Two others touched on the sudo part but the global flag is as bad. So they have a gulp file that works with gulp "v1". Gitter goes bust (inactive), next year gulp is bumped to "v2", you want to try out gitter, gulp fails, you have to digg why. Another scenario is when another project asks you do the same, install gulp globally, but it actually means gulp "v0". Now you can't run to projects side by side.

Global deps should be versioned, the same way you do not see a respectable npm module with "*" semver in its package.json.

Seeing things like this in 2017 from smth like gitter! now owned by gitlab! is just a big red warning "amateur work, please look away".
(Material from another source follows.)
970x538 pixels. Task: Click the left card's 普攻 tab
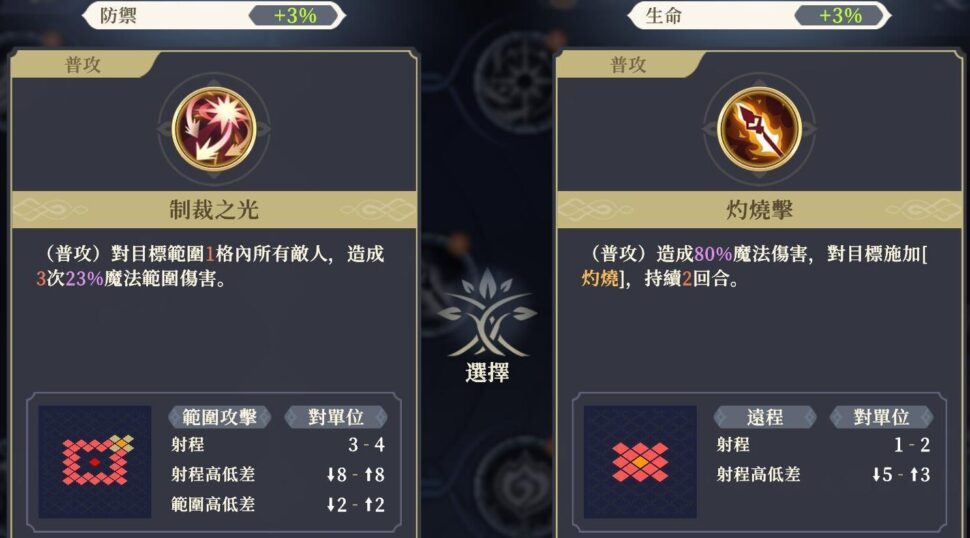click(x=83, y=64)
How can you have a Makefile, a Makefile! and still require gulp, and still require people to run "npm install"? How? Where's the bare minimum logic?

As Gitter was originally built as closed source with a team of people working exclusively on Gitter, this has never really been a problem for us.

This is very much v1 of the setup/instructions and would be delighted to improve them with any MRs or contributions. We'll certainly improve them ourselves over time as we get more people in less controlled environments adopting the project.

Running any npm module install script through sudo is a bad idea unless you are very sure of exactly what will be installed and how. There's a reason why distribution packages are generally signed and package managers require packages match repo sigs.

It's not really that bad, unless you install it with sudo. The need to have gulp installed globally is unnecessary. They could just add it as a normal dependency and put the specific gulp command in the scripts section of their package.json. It wouldn't require the user to do anything extra.